RG: Who determines what is quality content?

GM: You have algorithms for that.

RG: Maybe. I’m loathe for Google to judge what is good journalism.

GM: We want Google to weed out the rubbish.

RG: Authoritative stuff goes to the top. We send billions of visits to news sites each month. Value is already associated with the search ranking. Through the division of traffic Google is already favouring quality content.

GM: It is an open web.

RG: We are a child of the open web. It’s important for us to be transparent about algorithms. We have a 160-page public document that guides Google on authoritativeness. Since the day we started people have been trying to game the algorithms. Fake news is evidence of people gaming the algorithms. But we get criticised for both sharing data and on account of privacy.

GM: How will AI come into play? Will it be involved in serving news to us?

RG: Personalised recommendations can be helpful. All publishers are looking to tune their service with personalisation. But you have to tell people when something is personalised. And why is it personalised, then give them some ability to control it.

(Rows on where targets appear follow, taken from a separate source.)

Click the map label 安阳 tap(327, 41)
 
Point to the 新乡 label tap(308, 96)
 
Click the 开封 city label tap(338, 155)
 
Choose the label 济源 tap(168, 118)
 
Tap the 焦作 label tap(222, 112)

GM: Another problem we see in the world today is governments controlling information that their citizens can see on the internet. It is impossible to get truth reported in places like Burma, for example. Journalists don’t know what to do about it,

RG: There is more populism in the world along with a demise of open societies. The internet is a positive thing but some regimes control it.

RG: There has been disruption in the past of course. TV created the modern American newspaper. It had a different ad model. In the 50s and 60s thousands of newspapers closed. We need to rethink everything about the model. How to take advantage of data journalism is one way. Also, there is little market research done by media entities. Usage data alone is not enough because it doesn’t tell you what people value.

GM: Can you (personally) win inside Google?

RG: There is no intrinsic understanding of media by engineers. Collaboration with industry is valuable. It helps executives and engineers at Google to understand the media. We have the open ecosystem of expression that Alphabet CFO Ruth Porat has talked about. The internet has enabled free expression more than any other technology. Fake news is however driving efforts to constrain free expression around the world. (Gingras recounted how he met with a European who wanted him to help him to clamp down on bloggers.)

There was one audience question about filter bubbles.

RG: Media literacy is important. The question of schools often comes up in this regard but this is not the only source of a response to the challenge.


Gingras is on the left in the photo.